**DATA EXTRACT:**
┄┄┄┄┄┄┄┄┄┄

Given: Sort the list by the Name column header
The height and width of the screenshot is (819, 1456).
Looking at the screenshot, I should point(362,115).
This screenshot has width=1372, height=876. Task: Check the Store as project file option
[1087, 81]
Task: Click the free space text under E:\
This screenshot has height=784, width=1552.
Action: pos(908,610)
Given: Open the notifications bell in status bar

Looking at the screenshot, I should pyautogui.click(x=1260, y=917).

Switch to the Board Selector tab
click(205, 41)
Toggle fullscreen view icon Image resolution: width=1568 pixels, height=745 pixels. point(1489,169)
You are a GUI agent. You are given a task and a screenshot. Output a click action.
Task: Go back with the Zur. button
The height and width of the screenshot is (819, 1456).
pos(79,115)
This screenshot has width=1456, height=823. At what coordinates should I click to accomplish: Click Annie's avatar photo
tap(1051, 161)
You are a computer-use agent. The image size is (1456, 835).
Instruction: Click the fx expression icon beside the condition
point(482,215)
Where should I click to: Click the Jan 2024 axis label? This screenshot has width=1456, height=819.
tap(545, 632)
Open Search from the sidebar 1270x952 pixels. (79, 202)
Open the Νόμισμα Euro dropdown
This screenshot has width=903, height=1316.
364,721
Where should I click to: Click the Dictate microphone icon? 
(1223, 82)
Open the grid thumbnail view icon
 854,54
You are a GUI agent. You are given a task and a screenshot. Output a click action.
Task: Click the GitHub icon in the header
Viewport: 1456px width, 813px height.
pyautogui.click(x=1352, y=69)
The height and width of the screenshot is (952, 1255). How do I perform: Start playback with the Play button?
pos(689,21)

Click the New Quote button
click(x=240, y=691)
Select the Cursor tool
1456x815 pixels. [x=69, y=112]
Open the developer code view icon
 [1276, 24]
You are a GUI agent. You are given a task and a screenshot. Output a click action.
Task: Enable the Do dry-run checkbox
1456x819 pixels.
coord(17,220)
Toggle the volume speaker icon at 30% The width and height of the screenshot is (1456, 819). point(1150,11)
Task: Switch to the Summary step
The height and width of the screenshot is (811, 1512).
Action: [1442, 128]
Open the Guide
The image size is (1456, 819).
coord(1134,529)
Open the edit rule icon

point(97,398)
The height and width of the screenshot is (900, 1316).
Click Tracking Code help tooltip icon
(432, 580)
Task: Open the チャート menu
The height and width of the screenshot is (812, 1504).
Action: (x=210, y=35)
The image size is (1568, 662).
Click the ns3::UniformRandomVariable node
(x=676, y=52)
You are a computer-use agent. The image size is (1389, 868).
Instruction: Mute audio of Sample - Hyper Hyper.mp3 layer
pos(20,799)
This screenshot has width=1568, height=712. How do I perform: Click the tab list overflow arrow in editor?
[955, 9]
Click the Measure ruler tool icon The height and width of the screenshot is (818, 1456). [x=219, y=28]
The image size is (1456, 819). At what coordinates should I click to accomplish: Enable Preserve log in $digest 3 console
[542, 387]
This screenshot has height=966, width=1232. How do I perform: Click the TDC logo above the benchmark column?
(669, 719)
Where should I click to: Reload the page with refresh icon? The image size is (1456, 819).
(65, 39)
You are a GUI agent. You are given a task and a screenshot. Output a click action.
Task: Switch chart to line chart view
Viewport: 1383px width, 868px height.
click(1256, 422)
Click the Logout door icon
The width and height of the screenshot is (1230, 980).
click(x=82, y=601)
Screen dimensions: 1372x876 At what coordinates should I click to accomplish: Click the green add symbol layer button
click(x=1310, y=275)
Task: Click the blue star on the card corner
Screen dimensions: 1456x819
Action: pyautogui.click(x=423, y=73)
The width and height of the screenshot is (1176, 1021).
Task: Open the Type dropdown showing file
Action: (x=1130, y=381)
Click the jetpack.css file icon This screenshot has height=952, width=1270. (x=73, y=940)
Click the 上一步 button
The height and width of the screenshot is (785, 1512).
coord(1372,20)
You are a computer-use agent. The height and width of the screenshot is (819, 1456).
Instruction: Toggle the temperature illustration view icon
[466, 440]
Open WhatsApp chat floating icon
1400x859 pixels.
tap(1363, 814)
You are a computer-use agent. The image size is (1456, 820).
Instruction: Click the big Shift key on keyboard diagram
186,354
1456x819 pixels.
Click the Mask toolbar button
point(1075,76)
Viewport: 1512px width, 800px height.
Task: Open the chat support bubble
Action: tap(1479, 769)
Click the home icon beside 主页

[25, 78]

┄┄┄┄┄┄┄┄┄┄

**ASSIGNMENT:** Scan the data above and copy each line containing the word "computer".

**FINAL ANSWER:**
You are a computer-use agent. The image size is (1456, 835).
You are a computer-use agent. The image size is (1389, 868).
You are a computer-use agent. The height and width of the screenshot is (819, 1456).
You are a computer-use agent. The image size is (1456, 820).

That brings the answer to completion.